I eat meat, but I also respect the choice of those who cut it out to minimise their impact on the planet. Animal agriculture creates more greenhouse gases than any other industry, including transport, and often abuses the natural world: the Brazil-based company JBS, for example, has been accused of “cattle laundering” – raising cows on illegally deforested Amazonian land, before fattening them on legitimate grazing land. (Because of suspicions over JBS’s links to the practise, Sainsbury’s stopped procuring meat from Brazil in 2021.) Most vegans choose their diet out of genuine concern about an industry that is contributing to the destruction of the planet. They are not the bad guys.
Still, the frustration with Veganuary is understandable.

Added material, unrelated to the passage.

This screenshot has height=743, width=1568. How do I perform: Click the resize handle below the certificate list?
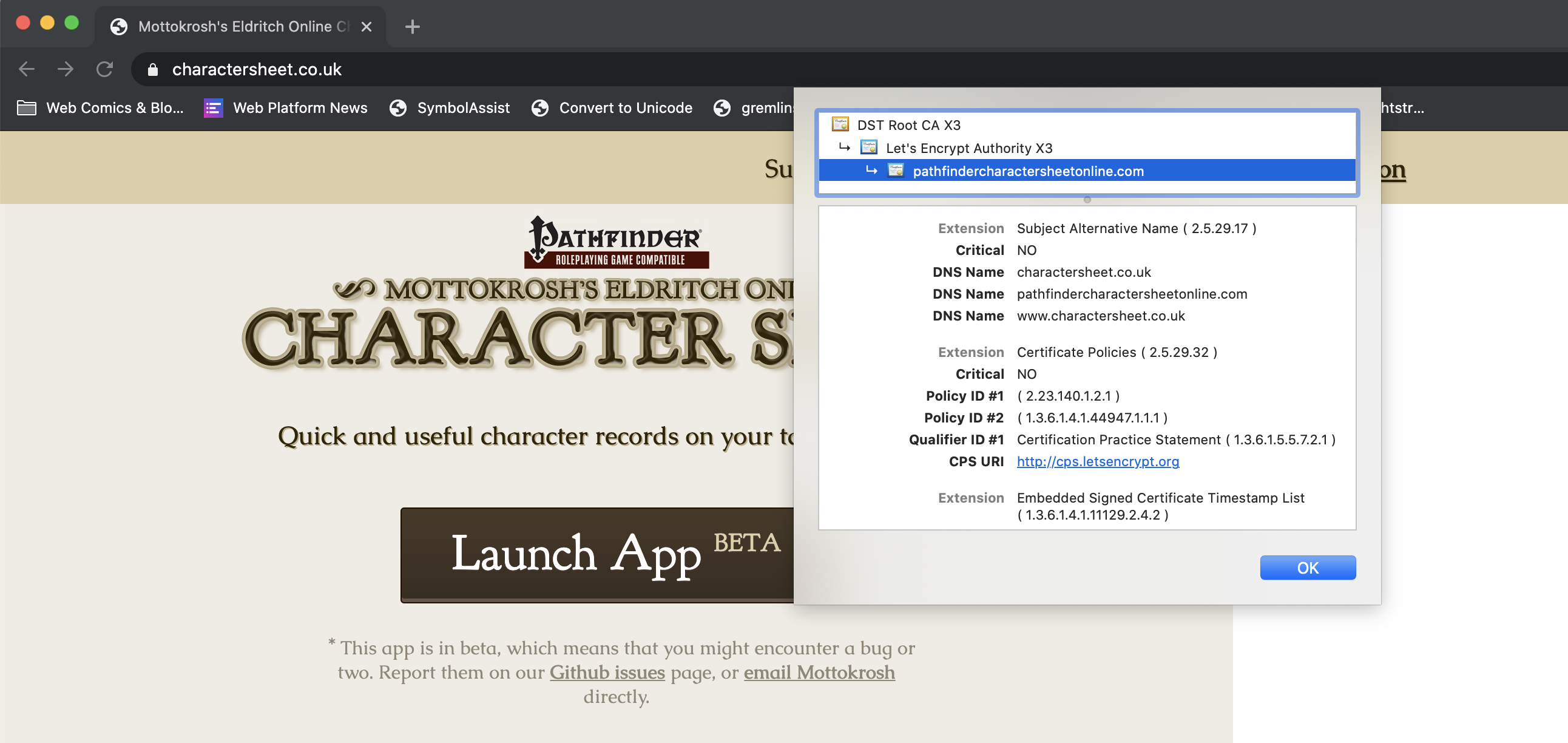(x=1087, y=200)
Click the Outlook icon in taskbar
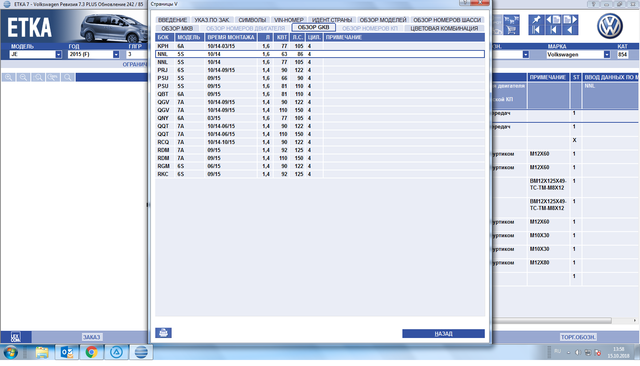The height and width of the screenshot is (366, 640). 67,352
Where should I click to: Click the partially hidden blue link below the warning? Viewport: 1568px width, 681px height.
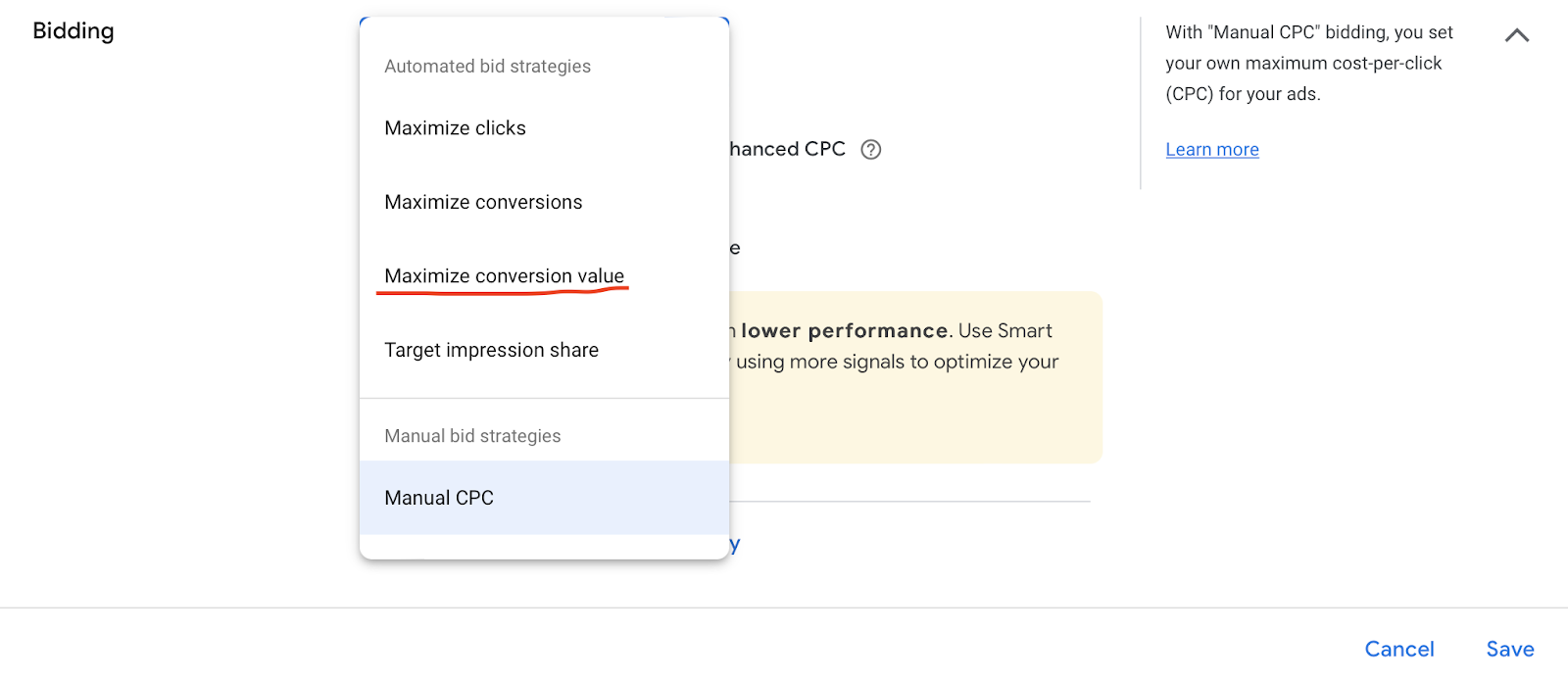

It has become a consumerist project that seems to be rooted in a desire for us to spend, as much as to show care for animals. It doesn’t just push us to cut something out, it prompts us to replace it by buying more: fake meats and pretend cheese so processed it’s hard to know where the plastic wrapping ends and the food begins.

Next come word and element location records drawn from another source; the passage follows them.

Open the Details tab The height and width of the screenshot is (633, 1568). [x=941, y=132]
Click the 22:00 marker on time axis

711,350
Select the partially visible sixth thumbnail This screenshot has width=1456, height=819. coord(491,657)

There is another way. Studies show regenerative agriculture, a symbiotic relationship between the land and what we eat involving farming methods that work with nature rather than against it, is possible.
It won’t be easy. Meat-eaters must drastically reduce their consumption, and there needs to be genuine determination to hold the most damaging players in the food industry to account. Income disparities that make the heftier price tag of sustainably reared meat inaccessible to so many must be addressed, perhaps through subsidies funded by the companies causing greatest harm to the planet.
But a good place to start would be for both sides of the Veganuary debate to take a moment to quiet their screaming and realise they have more in common than they care to admit.